··· Provided data ···
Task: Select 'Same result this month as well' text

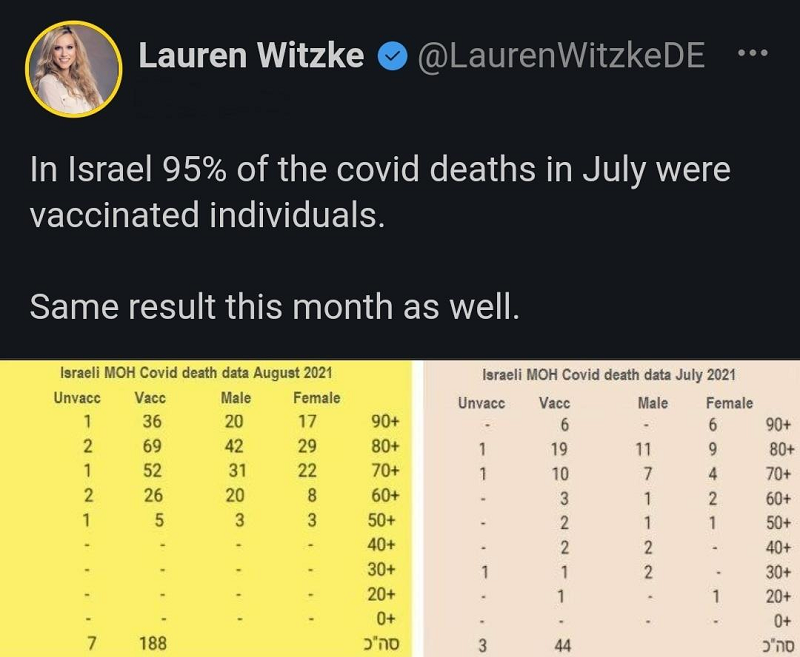Action: (x=274, y=307)
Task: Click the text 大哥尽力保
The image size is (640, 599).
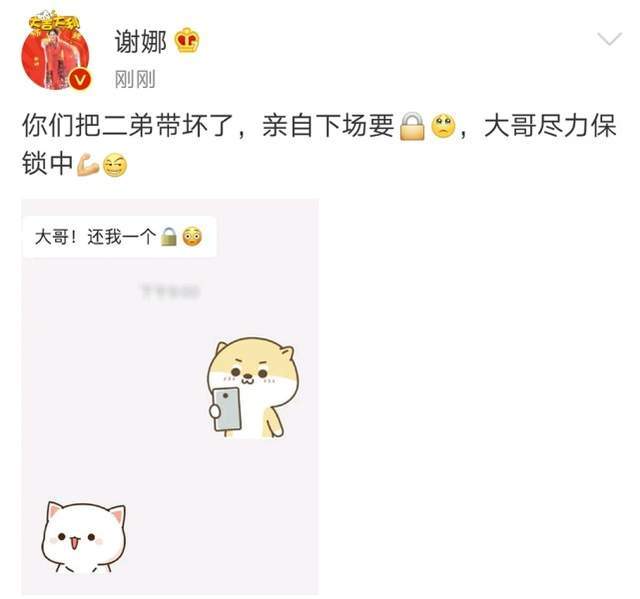Action: coord(550,125)
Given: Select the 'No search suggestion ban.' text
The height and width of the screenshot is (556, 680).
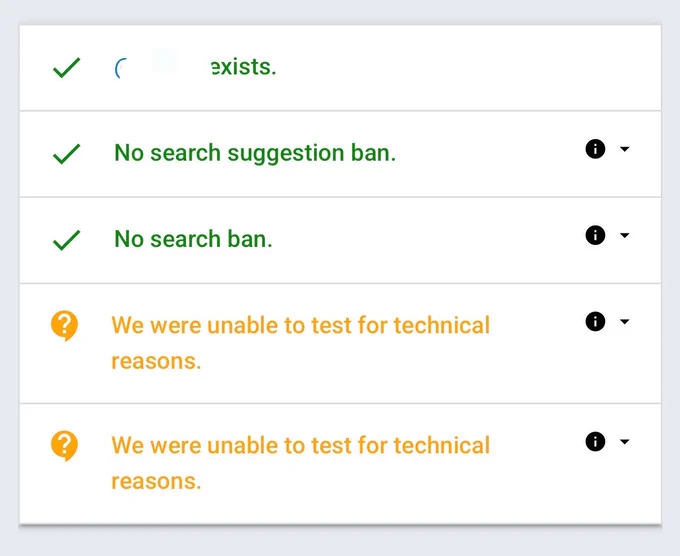Looking at the screenshot, I should (255, 154).
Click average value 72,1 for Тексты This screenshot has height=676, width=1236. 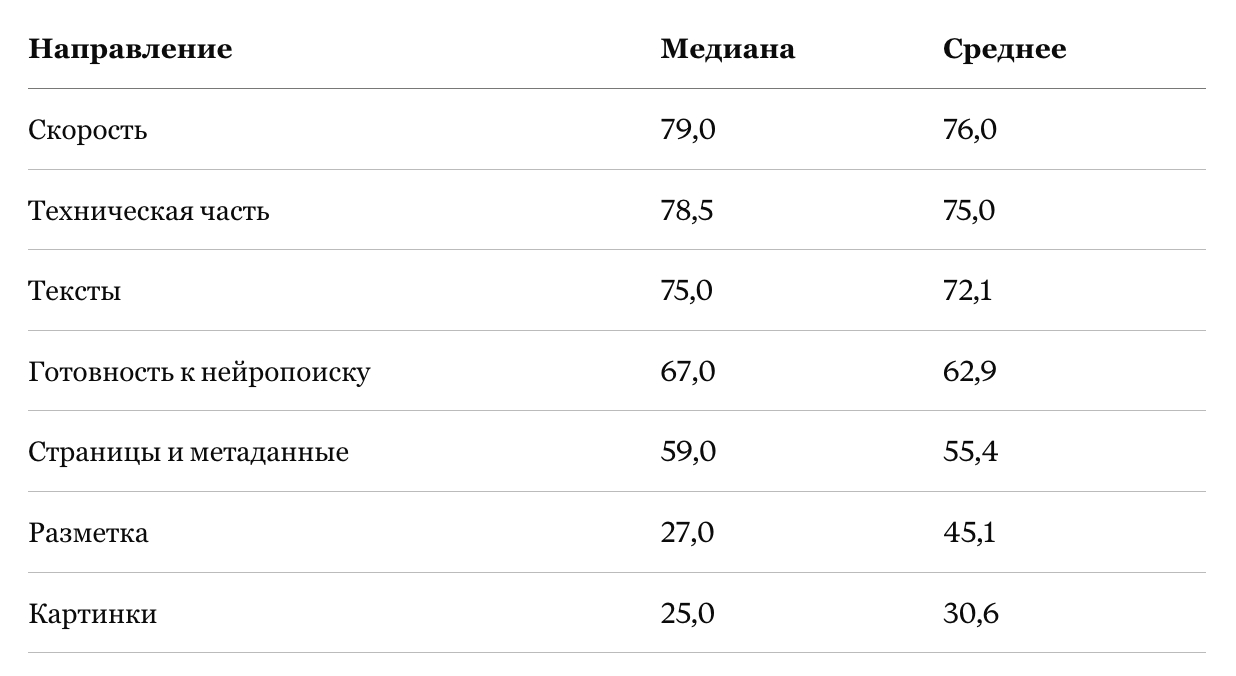pos(967,291)
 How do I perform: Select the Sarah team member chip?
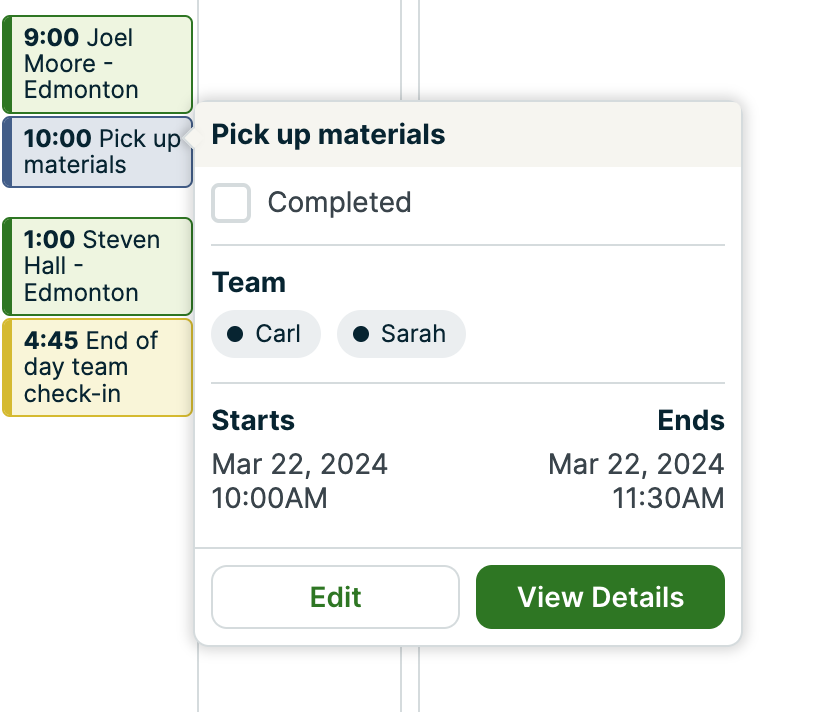(x=401, y=334)
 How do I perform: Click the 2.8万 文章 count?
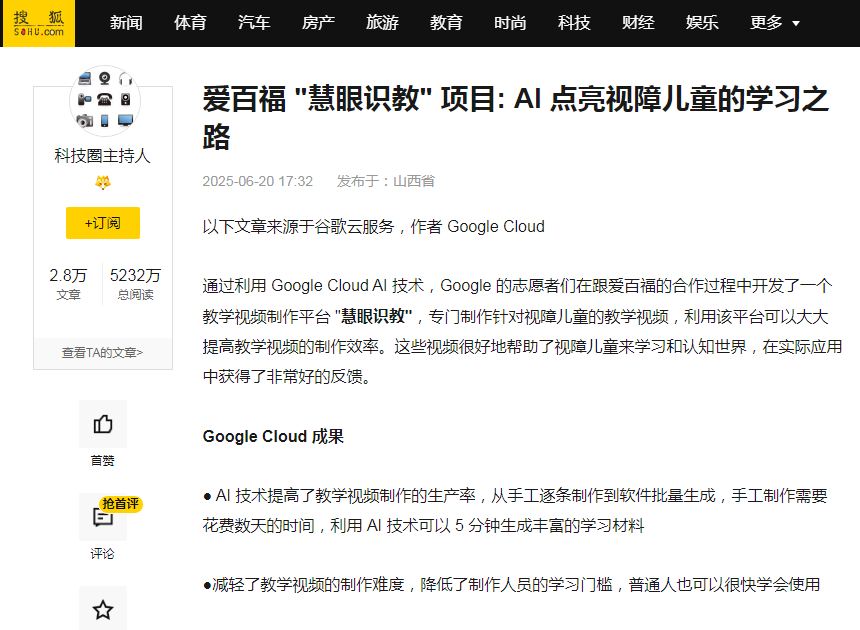click(69, 283)
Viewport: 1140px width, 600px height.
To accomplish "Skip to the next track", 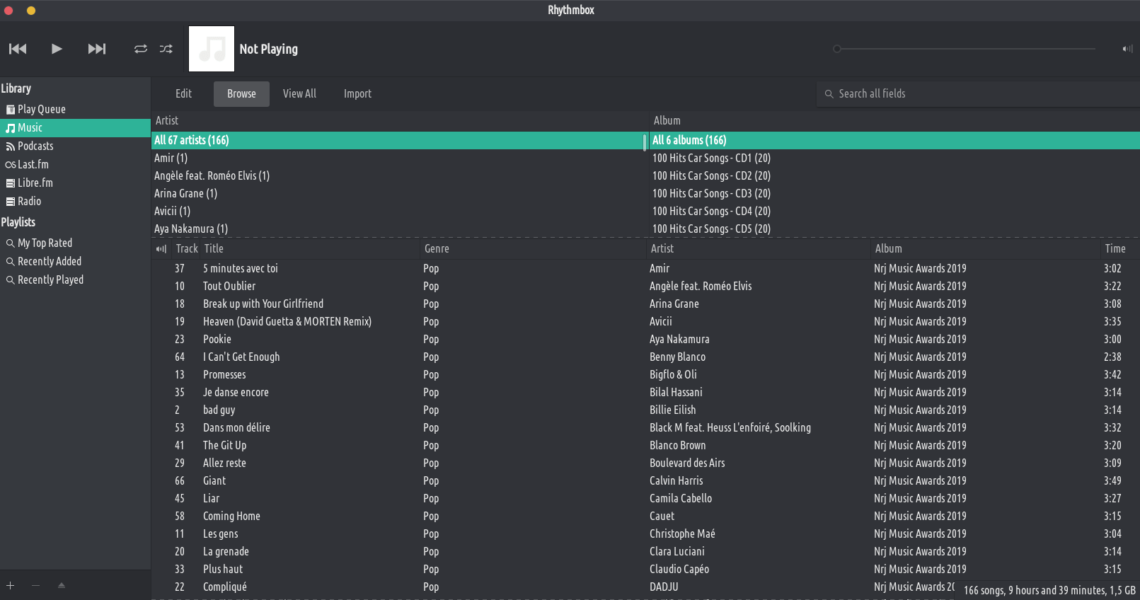I will click(x=97, y=49).

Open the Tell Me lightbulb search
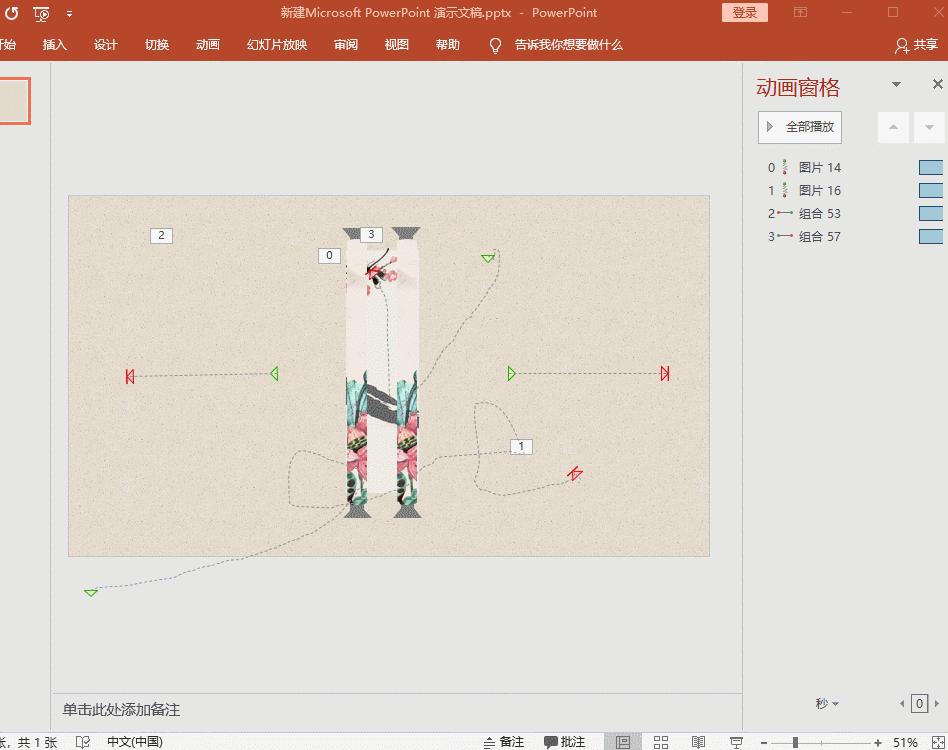tap(493, 44)
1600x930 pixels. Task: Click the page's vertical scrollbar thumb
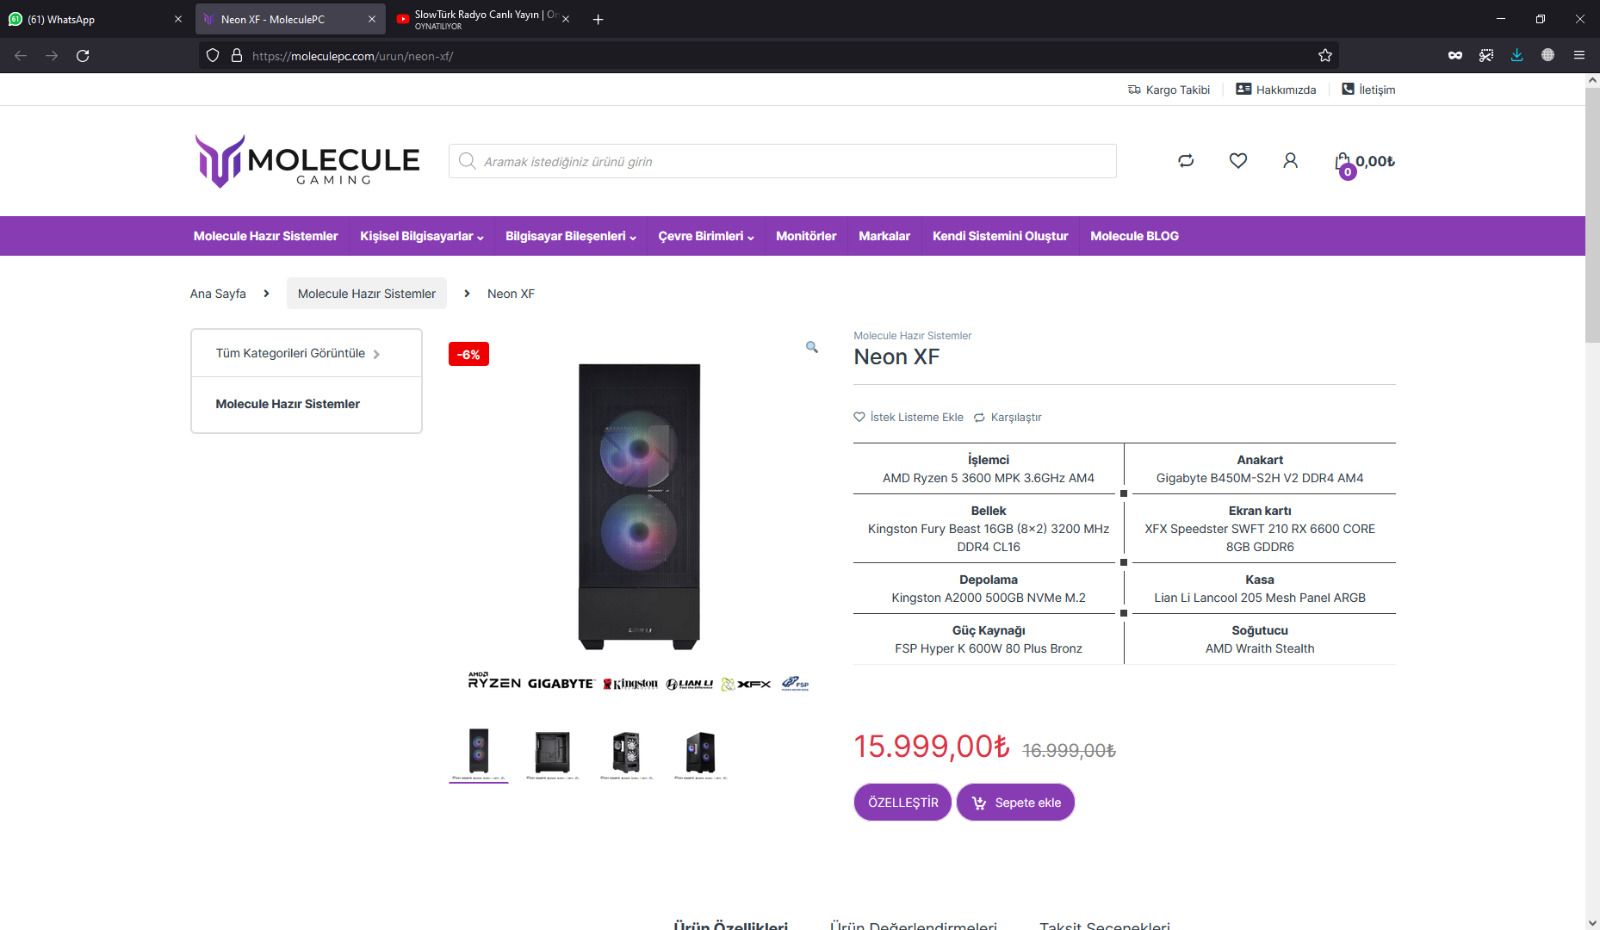point(1592,215)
···
Copy out, without any pictures, the lines of the records above from the one containing "Open the Tell Me lightbulb search" through the final line, both ends included.

Open the Tell Me lightbulb search
tap(493, 44)
1600x930 pixels. Task: Click the page's vertical scrollbar thumb
point(1592,215)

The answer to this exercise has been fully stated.